Belk improves its ability to forecast demand for specific merchandise


Success in retailing pretty much boils down to getting the right product to the right stores at the right time and at the right price. But time and again it has proven to be difficult to achieve in its entirety.

However, department store chain Belk has executed a formula that gets the right product to the right stores, reduces or eliminates out-of-stocks and increases sales and profitability — while reducing markdowns.

At the center of Belk’s allocation evolution is a multi-year, continuing relationship with SAS analytics and software systems, specifically its Size Optimization technology, which has enabled the Charlotte, N.C.-based retailer to predict future apparel sales and inventory requirements by size to individual stores. Belk has nearly 300 stores across 16 Southern states.

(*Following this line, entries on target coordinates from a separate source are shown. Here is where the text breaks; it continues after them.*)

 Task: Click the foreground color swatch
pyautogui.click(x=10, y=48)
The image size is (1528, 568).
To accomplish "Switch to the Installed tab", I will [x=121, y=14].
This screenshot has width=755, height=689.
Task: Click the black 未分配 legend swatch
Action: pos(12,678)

Powerful analytics developed by SAS determine the optimal case pack to meet demand for particular items and sizes. The system, combined with Belk’s significant computer systems upgrades, enables the intelligence for purchasing and allocation of sized items to multiple locations and, in the long term, lowers operating costs. The system can also be used to create unique profiles for each subclass of items within a department or for each vendor.


In the past, retailers were forced to determine an average size profile and apply it to all stores — a method that can negatively impact sales and profits and limit the opportunity to expand the customer base.

Although getting sizing right by location, some retailers miss seasonal opportunities where size demands are different, according to SAS. This inevitably leads to consumer disappointment due to missing sizes. Moreover, SAS notes that poor sell-through due to a lack of size precision can inadvertently train consumers to delay their purchase (even when stores have the right sizes) because they know it will soon move to the markdown or clearance racks.

“We’ve installed a lot of systems over the past seven years, but SAS’s Size Optimization tool was the most well received,” says Tim Carney, director of allocation.

“There’s always a change management component to anything you do. But this tool has been so fast and efficient in calculating optimization profiles for all our stores. It’s as close to artificial intelligence as you can get,” he says.

“The SAS optimization and analytics tool offers a sophisticated planning and ordering system that really allows us to maximize efficiency on our teams,” says Tom Nystrom, Belk senior vice president and general merchandising manager for men’s and kids. “Our associates are now working smarter and spending more time analyzing rather than inputting data, which ultimately improves our ability to satisfy customers.”

A key element in Belk’s success with SAS was the multimillion-dollar investment in upgrading its own systems, according to Carney, crediting the visionary leadership of Tim and Johnny Belk who strongly believed this had to be done if the chain was to compete effectively in an omnichannel world.

“We were using Excel as an allocation tool,” Carney says. “New planning, allocation and order entry tools were essential because so many of our systems were 50 years old. We tore up a lot of old, legacy systems and integrated others and we set out on a path to find the best applications that would enable us to go after more business. Growth was limited because of the way we were doing things because we didn’t have the ability to localize size assortments very well.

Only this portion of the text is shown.